Ces résultats de recherche suggèrent que le marché des technologies de l'information, dominé par la « théorie de l'omnipotence de l'IA générative », doit évoluer vers une « IA responsable » et une « utilisation de l'IA centrée sur l'humain ». Bien que le marché de l'IA générative connaisse actuellement une croissance fulgurante, des inquiétudes persistent quant à la surabondance de données de faible qualité, souvent qualifiées de « résidus d'IA », et aux perturbations qui en résultent pour l'écosystème informationnel.

Le fait que l'IA démontre un fort pouvoir de persuasion, indépendamment de l'exactitude des faits, notamment dans le domaine de la persuasion politique et sociale, représente un risque important pour les plateformes numériques. Des recherches menées par l'Université d'Oxford et d'autres institutions ont révélé que les modèles les plus récents souffrent encore d'un phénomène appelé « hallucination », où l'exactitude des faits chute de 10 à 14 points de pourcentage lorsqu'on leur demande d'augmenter la quantité d'informations. Cela suggère que lorsque les entreprises intègrent l'IA à leurs activités, elles doivent prendre en compte non seulement l'augmentation de la productivité, mais aussi les coûts liés à la prévention du déclin de l'esprit critique chez leurs employés et à la mise en place de processus de vérification des faits.

James O'Sullivan, chercheur à l'University College Cork en Irlande, a souligné les différences fondamentales entre les méthodes créatives des humains et de l'IA, déclarant : « Même si ChatGPT essaie d'avoir un ton humain, il laisse toujours une empreinte stylistique détectable. »

« Les étudiants d’aujourd’hui commencent à penser comme des machines », explique Erica Galea, co-auteure du rapport d’Oxford University Press sur l’évolution des comportements des étudiants. « Ils traitent les idées plus rapidement, mais ils perdent la profondeur de réflexion que procure le fait de s’arrêter, de poser des questions et de penser par soi-même. »

Les progrès futurs de l'intelligence artificielle tendront probablement à minimiser l'intervention humaine, mais paradoxalement, la valeur de cette intervention humaine devrait encore augmenter. Au-delà des simples réglementations interdisant l'utilisation de l'IA, les entreprises et les établissements d'enseignement redéfiniront les « capacités de création et d'édition secondaires » – c'est-à-dire la capacité à examiner de manière critique les ébauches générées par l'IA et à les enrichir d'un style unique – comme des compétences fondamentales.
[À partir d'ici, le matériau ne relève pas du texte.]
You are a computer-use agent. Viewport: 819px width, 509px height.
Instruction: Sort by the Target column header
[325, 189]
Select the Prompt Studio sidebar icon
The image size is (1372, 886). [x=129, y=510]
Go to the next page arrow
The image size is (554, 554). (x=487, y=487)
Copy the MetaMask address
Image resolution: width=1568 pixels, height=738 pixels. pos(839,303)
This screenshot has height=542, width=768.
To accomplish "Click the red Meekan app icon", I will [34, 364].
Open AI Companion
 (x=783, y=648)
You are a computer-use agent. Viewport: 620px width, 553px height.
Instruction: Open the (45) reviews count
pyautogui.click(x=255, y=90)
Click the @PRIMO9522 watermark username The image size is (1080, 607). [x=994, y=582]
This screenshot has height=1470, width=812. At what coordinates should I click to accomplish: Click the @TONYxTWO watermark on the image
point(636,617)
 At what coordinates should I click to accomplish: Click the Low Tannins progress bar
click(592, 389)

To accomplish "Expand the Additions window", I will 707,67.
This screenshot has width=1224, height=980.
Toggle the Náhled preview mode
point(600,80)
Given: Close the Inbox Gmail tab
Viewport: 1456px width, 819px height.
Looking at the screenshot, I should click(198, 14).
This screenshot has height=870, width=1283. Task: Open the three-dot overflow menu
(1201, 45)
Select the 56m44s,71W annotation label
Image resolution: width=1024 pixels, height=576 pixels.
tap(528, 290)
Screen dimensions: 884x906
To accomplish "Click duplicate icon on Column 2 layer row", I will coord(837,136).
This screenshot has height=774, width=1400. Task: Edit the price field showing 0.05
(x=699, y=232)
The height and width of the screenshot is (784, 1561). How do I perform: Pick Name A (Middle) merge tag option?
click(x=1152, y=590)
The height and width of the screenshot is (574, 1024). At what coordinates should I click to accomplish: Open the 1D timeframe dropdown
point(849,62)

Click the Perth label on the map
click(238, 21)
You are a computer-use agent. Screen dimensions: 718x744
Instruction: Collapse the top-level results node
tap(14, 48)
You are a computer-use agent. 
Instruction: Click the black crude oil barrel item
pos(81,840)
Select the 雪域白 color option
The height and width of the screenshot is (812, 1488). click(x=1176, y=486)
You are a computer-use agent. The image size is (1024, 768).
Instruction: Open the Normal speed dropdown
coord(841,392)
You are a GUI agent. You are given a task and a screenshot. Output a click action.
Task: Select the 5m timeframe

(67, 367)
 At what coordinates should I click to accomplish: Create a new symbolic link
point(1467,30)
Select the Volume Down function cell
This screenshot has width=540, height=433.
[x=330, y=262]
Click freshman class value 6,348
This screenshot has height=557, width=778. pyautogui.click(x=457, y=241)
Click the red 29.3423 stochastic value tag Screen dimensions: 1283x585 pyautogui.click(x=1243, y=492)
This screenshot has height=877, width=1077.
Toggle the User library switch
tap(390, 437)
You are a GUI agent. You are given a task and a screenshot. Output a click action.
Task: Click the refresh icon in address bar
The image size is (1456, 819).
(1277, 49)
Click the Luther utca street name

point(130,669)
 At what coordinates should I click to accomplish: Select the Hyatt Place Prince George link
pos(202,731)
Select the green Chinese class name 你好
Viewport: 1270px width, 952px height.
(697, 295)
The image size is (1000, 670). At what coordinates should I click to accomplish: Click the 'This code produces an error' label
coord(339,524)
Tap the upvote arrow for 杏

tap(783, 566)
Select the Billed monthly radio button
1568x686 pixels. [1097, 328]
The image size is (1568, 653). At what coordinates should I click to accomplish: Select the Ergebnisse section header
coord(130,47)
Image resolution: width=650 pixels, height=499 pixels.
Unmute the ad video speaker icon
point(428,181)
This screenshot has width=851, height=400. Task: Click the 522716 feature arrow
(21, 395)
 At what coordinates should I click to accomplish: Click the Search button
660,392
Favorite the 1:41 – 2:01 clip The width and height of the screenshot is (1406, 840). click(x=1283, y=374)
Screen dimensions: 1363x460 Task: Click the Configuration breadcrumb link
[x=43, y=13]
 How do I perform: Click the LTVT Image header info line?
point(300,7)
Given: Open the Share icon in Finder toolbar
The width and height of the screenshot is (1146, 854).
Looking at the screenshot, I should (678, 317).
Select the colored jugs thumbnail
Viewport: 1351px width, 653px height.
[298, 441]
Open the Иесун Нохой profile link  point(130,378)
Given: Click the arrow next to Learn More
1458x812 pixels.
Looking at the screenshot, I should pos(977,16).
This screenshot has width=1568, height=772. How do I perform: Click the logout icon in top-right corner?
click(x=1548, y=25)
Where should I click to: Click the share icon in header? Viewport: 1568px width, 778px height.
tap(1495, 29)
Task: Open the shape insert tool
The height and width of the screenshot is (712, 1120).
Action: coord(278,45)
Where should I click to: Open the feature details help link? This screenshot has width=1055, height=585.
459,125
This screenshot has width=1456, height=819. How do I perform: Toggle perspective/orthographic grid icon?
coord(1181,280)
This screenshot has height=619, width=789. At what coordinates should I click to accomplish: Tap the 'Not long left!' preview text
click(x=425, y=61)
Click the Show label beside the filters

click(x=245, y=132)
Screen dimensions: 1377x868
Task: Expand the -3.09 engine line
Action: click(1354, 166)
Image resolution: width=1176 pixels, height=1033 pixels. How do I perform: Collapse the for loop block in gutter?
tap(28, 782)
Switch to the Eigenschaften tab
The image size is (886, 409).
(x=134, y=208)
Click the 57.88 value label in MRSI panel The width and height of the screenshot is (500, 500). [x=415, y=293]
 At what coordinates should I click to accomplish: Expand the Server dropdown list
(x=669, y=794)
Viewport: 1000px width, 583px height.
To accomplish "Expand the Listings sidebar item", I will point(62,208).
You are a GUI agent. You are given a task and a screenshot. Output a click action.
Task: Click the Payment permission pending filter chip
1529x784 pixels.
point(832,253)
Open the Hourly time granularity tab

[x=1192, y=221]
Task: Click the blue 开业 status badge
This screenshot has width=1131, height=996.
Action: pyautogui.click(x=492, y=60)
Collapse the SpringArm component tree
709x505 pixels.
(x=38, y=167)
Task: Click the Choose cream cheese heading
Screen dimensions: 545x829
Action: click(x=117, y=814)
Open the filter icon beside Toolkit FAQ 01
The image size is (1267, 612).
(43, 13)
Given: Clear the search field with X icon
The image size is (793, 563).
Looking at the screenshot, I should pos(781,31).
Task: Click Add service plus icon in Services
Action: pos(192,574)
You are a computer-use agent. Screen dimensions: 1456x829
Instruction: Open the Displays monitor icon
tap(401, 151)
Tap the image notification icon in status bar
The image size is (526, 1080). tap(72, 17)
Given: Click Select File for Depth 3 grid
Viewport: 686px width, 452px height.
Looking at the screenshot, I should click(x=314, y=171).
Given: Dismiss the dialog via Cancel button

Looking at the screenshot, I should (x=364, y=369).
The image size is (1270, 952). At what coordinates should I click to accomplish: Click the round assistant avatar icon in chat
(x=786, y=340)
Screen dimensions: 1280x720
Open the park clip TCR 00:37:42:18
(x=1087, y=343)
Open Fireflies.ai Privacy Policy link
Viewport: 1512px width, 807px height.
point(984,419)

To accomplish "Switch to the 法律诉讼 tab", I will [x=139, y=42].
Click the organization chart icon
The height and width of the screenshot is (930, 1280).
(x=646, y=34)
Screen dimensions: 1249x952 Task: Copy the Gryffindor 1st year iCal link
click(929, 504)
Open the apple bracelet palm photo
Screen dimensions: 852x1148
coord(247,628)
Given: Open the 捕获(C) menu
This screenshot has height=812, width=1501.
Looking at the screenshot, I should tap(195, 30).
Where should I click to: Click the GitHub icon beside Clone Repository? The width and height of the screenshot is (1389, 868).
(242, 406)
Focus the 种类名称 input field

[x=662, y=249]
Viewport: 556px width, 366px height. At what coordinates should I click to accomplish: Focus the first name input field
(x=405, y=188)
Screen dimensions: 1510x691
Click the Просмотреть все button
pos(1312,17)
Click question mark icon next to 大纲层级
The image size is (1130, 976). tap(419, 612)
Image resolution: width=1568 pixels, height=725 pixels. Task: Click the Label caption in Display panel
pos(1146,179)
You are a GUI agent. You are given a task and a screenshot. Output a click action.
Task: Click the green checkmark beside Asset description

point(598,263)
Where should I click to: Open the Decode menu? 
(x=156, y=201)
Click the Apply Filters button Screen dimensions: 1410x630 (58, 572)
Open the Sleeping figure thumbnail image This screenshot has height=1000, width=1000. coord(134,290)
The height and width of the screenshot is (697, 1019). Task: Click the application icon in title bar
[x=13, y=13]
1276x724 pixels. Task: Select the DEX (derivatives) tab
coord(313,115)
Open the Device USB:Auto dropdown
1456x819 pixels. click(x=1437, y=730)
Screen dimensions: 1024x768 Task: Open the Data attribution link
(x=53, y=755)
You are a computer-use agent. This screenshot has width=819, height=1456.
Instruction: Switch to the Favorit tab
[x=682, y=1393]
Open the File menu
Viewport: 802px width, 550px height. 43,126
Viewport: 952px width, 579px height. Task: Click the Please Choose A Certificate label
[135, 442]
En conclusion, la main-d'œuvre idéale de demain ne se limitera probablement plus aux simples « opérateurs » maîtrisant l'IA, mais s'étendra aux « penseurs » qui conservent l'intuition et l'esprit critique, qualités que l'IA ne saurait remplacer. À long terme, cela pourrait engendrer une polarisation des capacités cognitives due à la dépendance à l'IA, et l'élaboration de politiques et de mesures éducatives visant à prévenir ce phénomène constituera un enjeu majeur pour le secteur informatique.